O presidente dos Estados Unidos, Donald Trump, disse que pausou um ataque planejado contra o Irã para dar espaço às negociações em torno de uma nova proposta iraniana transmitida a Washington por meio do Paquistão.
A informação foi divulgada pela Reuters nesta segunda-feira, 18 de maio, em meio ao impasse sobre a guerra no Oriente Médio, o controle do Estreito de Ormuz e as condições para uma eventual redução das hostilidades.
Segundo a agência, a proposta revisada apresentada pelo Irã tem como foco inicial o fim da guerra, a reabertura do Estreito de Ormuz e o alívio de sanções marítimas. Questões mais sensíveis, como o programa nuclear iraniano, ficariam para rodadas posteriores de negociação.
Trump afirmou que os militares americanos seguem preparados para uma ofensiva de grande escala caso não haja um acordo considerado aceitável por Washington. A declaração mantém a pressão sobre Teerã mesmo após a pausa temporária na ação militar.
A mediação paquistanesa recoloca Islamabad no centro das tentativas de reduzir a escalada entre Estados Unidos e Irã. O Irã confirmou que suas posições foram transmitidas ao lado americano pelo Paquistão, mas ainda não há indicação de que um acordo esteja fechado.
A proposta iraniana também ocorre em um momento de forte atenção sobre o Estreito de Ormuz, rota estratégica para o comércio global de petróleo e gás natural liquefeito. Qualquer mudança na segurança da região pode afetar preços internacionais de energia e pressionar mercados em diferentes países.

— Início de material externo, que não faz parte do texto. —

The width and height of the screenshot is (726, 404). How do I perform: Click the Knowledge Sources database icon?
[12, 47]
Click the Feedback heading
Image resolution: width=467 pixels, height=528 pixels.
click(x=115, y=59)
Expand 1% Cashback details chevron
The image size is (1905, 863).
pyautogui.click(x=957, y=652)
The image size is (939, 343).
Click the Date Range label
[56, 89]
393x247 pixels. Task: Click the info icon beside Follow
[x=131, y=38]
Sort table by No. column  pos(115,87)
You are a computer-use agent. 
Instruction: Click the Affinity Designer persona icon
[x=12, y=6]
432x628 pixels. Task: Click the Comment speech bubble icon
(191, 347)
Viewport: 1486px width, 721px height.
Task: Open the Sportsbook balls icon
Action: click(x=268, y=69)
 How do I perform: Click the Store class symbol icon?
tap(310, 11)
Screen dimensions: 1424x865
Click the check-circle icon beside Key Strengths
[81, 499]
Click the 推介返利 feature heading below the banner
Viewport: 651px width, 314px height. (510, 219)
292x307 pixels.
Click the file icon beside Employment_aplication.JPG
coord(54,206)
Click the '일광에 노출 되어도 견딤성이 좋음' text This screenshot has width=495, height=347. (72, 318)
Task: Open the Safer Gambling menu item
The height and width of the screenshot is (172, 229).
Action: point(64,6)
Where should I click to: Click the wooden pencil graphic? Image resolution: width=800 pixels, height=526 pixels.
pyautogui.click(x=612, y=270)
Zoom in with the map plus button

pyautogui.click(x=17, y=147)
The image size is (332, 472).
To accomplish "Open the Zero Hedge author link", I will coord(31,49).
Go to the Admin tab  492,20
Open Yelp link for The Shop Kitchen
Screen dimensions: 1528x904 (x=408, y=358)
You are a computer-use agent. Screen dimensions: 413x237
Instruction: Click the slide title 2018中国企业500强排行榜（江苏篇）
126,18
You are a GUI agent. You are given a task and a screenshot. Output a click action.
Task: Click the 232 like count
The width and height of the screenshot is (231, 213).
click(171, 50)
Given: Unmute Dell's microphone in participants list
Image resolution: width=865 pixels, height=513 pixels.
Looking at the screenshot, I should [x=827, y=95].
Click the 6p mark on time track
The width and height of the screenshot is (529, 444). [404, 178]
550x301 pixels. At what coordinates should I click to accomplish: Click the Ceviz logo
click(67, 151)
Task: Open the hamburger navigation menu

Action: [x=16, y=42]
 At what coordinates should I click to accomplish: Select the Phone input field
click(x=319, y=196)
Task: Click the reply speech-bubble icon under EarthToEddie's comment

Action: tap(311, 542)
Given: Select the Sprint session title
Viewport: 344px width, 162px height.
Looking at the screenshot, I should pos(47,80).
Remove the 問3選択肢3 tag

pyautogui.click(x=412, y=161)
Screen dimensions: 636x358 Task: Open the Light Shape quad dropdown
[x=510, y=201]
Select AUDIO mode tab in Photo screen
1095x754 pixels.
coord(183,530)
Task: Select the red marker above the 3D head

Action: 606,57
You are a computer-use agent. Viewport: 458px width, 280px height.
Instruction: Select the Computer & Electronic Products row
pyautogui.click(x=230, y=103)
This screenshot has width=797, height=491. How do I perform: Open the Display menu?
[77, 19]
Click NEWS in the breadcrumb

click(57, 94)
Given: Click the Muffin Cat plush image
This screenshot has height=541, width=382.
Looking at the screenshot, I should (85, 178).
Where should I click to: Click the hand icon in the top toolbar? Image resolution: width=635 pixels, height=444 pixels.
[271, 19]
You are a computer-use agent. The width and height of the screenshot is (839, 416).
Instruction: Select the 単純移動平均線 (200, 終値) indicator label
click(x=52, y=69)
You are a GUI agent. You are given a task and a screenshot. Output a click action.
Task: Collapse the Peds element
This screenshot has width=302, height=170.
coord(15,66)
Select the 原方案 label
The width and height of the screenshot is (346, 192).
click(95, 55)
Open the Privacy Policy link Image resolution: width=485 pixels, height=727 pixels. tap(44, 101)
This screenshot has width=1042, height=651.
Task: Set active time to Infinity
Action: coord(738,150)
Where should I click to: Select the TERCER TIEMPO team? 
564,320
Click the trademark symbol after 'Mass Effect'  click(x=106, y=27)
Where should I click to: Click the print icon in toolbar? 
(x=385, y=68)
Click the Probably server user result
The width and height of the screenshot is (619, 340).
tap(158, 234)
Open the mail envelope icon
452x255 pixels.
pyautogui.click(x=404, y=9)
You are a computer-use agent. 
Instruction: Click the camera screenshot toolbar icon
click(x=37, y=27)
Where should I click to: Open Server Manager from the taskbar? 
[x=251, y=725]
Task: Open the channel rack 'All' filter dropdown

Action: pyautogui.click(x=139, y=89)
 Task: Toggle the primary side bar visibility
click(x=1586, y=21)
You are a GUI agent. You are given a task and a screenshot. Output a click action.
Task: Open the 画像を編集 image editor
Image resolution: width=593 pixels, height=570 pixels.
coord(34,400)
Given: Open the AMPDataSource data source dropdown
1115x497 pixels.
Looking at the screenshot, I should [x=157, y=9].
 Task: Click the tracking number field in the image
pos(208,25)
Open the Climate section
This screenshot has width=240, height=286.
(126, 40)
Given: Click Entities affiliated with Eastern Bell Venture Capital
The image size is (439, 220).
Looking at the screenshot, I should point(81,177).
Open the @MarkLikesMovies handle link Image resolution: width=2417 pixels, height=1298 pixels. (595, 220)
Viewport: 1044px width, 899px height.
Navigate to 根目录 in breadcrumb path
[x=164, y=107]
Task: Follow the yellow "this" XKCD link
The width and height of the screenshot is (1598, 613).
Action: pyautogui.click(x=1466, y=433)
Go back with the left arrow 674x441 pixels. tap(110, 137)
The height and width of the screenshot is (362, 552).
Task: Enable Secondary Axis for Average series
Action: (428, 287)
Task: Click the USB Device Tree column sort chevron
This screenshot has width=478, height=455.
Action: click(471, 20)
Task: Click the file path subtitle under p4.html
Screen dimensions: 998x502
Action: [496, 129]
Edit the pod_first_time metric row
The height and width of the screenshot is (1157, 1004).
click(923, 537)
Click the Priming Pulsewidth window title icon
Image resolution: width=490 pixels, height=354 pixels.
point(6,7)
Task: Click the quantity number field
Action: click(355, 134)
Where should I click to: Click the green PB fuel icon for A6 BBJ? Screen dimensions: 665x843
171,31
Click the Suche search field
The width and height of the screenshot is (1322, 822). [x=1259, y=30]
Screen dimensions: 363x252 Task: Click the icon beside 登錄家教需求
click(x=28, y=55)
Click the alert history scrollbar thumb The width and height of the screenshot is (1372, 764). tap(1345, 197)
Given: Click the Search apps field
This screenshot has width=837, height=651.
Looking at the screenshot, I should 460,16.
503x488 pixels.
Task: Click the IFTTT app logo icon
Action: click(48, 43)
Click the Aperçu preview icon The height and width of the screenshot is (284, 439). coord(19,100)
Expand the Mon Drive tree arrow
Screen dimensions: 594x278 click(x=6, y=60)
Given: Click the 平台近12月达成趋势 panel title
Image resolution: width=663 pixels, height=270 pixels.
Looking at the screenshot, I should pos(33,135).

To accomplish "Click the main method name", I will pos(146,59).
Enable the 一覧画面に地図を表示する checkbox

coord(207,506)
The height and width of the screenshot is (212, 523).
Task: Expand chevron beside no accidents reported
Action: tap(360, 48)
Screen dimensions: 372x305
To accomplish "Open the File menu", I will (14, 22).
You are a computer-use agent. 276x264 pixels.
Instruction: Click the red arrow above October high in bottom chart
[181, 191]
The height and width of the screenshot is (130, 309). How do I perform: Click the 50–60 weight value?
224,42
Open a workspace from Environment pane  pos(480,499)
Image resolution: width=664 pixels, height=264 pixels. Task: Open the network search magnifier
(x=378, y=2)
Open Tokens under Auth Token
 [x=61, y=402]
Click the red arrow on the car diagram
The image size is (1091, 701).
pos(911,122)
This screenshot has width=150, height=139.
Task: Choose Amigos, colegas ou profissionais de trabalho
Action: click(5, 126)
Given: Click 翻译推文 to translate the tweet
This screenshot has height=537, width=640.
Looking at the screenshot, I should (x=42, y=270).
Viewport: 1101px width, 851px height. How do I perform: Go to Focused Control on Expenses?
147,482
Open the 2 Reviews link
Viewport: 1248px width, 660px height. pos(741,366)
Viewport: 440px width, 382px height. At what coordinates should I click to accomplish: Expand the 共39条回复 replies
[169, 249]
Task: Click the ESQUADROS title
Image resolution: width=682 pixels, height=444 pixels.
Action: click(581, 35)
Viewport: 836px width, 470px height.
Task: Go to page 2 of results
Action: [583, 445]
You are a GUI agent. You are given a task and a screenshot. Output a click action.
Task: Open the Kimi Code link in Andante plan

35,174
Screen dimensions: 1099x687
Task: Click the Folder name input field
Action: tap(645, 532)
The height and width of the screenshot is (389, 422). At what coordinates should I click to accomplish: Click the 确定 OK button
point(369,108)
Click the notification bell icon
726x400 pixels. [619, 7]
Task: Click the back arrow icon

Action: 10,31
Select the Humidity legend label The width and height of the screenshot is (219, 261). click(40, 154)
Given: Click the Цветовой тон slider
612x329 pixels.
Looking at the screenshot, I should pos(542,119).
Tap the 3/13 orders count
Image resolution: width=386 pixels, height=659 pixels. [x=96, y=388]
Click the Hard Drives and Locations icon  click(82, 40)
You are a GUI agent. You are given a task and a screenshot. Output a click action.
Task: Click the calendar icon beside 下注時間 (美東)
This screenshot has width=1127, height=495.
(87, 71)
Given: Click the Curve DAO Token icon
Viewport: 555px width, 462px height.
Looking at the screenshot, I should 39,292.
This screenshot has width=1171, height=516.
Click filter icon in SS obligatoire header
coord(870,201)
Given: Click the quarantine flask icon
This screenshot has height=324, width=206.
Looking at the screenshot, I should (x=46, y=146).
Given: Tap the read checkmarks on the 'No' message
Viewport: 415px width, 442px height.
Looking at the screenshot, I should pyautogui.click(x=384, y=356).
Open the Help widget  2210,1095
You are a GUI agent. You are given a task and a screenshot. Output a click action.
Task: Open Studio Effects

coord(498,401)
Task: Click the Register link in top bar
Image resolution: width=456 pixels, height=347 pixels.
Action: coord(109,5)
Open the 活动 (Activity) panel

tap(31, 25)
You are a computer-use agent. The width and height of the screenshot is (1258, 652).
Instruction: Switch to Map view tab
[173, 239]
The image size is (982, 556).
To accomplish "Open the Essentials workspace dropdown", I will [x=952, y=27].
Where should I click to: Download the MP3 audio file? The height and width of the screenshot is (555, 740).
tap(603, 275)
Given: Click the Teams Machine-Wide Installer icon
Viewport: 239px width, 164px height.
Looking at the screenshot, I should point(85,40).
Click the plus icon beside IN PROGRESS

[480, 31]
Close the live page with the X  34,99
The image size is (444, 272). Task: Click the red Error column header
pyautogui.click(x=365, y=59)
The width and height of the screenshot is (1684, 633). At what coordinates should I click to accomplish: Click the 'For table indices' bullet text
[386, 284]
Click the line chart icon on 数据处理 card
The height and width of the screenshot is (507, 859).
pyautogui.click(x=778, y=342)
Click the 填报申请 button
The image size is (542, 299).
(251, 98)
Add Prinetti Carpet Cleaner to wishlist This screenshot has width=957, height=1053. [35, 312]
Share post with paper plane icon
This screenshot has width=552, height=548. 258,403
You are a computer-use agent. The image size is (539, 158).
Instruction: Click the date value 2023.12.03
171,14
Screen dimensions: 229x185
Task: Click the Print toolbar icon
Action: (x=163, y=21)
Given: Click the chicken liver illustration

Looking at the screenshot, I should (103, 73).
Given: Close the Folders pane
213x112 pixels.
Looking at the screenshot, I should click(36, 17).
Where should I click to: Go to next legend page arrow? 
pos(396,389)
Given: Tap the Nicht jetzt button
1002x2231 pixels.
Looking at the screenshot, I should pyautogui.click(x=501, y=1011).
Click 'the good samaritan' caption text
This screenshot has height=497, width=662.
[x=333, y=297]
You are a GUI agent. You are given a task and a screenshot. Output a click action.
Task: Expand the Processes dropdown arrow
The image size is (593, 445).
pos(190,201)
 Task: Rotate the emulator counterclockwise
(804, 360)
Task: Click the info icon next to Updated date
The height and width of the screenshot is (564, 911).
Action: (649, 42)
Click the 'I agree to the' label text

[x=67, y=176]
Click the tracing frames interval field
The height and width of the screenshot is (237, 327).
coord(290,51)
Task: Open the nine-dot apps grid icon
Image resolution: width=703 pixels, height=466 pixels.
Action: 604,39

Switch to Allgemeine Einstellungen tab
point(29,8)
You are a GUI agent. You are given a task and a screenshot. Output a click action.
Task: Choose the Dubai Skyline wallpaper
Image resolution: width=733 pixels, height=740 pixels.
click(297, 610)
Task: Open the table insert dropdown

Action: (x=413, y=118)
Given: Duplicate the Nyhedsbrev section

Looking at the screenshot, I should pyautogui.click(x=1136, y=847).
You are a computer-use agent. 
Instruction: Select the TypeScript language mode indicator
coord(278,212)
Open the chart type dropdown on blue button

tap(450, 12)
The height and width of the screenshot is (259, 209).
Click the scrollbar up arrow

Para o Brasil, o impacto direto ainda não está claro. Mas uma nova escalada envolvendo Ormuz poderia ter efeitos indiretos sobre petróleo, dólar, combustíveis e inflação, especialmente se houver interrupção prolongada no fluxo de energia pelo Golfo Pérsico.
O ponto central da negociação, neste momento, é que a diplomacia avança sob ameaça militar. A proposta abre uma janela para conversas, mas não elimina o risco de nova ofensiva caso os Estados Unidos considerem que Teerã está usando as tratativas apenas para ganhar tempo.
A Reuters informou que possíveis concessões americanas ainda não foram confirmadas por autoridades dos EUA. Por isso, o cenário segue indefinido: há mediação em curso, mas não há acordo formal anunciado.